O colunista André do Valle faz um rescaldo-reflexão sobre o Dia da Mulher a partir da questão sobre feminismo apresentada no Enem
“Não se nasce mulher. Torna-se mulher.” Simone de Beauvoir
Eu tava corrigindo o texto da minha crônica de março e a ponto de entregá-lo, quando fui bombardeado, nos grupos do WhatsApp, por mensagens a todas as mulheres!
Bom… A todas não. É que um dos textos dizia que as mulheres nos encantavam com sua meiguice e seu jeito carinhoso de resolver as coisas e tal… E isso levou-me a constatar que pessoas do sexo feminino não meigas, obviamente ficavam de fora dessa homenagem.
Mas, enfim, como eu dizia, lindos textos que enalteciam as mulheres por sua beleza. E que fique claro aqui que apenas uma pequena parte do grupo correspondente ao… Como é que é mesmo? … “Sexo frágil!” Isso, “sexo frágil”… ficou excluída desses elogios. Mulheres cujos corpos já vêm com photoshop embutido podem ficar tranquilas!
Então, voltando; foram belíssimas declarações de amor, que perguntavam o que seria de nós homens, sem vocês, mulheres…! Aí, é evidente que meninas, moças, senhoritas e senhoras cujas vidas não estão destinadas a servirem de adorno ou objeto de enfeite aos machos, sem sombra de dúvida podem esquecer esse carinho todo!! …
Então, se você cabe no imaginário masculino; se é guerreira, batalhadora, linda, vaidosa, compreensiva,doce, ultra-perfumada, competente; se sabe ser sexy sem ser vulgar (entenda vulgaridade aqui como ser a responsável por causar nos homens uma vontade “””incontrolável””” de partirem para o estupro); se procura um bom partido para o casamento em vez de prezar pela sua autonomia; enfim, se você é tudo, menos uma mulher real, sinta-se a grande motivação de todos esses discursos brilhantes! …
Agora, se você nasceu com uma vagina e se reconhece nesse corpo; se nasceu com um pênis e se vê como mulher (sendo uma, portanto), tendo ou não trocado de órgão sexual; se você sabe que delicadeza, compreensão e afins são atributos da personalidade e não do gênero; se luta cotidianamente contra assédios, mentiras, manipulações, injúrias, covardias…
Se percebe o machismo onde nós ainda não vemos; se está disposta a tornar melhor isso tudo por aqui, saiba que eu não vou perder o meu tempo dando-te parabéns. E muito menos te faria perder o seu ao ler-me. A você eu só posso pedir. Pedir que nos continue apontando as injustiças que protagonizamos. Principalmente aquelas ainda encobertas pelas cortinas do hábito, da cultura e da falta de inteligência e de empatia.

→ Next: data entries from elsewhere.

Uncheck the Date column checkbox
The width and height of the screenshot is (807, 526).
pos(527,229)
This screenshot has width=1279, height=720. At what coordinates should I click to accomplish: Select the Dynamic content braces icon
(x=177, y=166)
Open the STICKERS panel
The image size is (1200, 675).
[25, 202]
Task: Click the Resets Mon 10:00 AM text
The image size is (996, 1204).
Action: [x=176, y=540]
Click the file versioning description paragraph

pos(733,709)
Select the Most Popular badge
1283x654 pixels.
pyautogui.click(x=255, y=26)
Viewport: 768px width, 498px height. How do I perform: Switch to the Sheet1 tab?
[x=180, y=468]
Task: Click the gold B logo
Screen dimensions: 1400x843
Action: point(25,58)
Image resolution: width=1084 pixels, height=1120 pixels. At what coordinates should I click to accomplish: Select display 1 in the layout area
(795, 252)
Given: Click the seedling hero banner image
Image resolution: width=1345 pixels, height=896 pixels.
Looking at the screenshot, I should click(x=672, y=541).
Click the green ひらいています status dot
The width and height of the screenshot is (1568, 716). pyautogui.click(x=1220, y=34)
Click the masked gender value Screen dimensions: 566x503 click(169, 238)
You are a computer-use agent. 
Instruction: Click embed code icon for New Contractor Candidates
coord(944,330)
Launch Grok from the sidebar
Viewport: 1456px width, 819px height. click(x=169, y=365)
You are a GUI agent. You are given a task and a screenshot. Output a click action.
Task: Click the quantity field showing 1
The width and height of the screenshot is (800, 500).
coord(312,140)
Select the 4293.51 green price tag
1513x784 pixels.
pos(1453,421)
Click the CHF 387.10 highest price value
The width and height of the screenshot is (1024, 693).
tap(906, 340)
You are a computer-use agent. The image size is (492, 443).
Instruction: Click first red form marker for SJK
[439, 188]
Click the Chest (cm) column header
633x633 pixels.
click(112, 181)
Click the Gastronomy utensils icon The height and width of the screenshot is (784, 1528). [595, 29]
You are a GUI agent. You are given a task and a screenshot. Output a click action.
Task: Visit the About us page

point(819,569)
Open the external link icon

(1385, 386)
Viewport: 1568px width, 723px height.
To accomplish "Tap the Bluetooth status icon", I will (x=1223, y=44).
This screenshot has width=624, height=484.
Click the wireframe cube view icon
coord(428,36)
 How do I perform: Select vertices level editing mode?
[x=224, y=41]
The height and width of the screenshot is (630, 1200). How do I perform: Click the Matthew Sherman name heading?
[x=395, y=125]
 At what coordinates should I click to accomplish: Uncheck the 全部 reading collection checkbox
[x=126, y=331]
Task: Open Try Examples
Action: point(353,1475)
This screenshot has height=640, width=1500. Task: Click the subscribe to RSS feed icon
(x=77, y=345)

E no final das contas, quando a Simone de Beauvoir fez a célebre afirmação citada aqui acima, ela usou a palavra “mulher” em seu sentido pejorativo. Porque um ser humano precisa mesmo ser muito oprimido e sofrer demais para tornar-se a mulher tão homenageada por textos como os que eu vi no último dia 8 de março.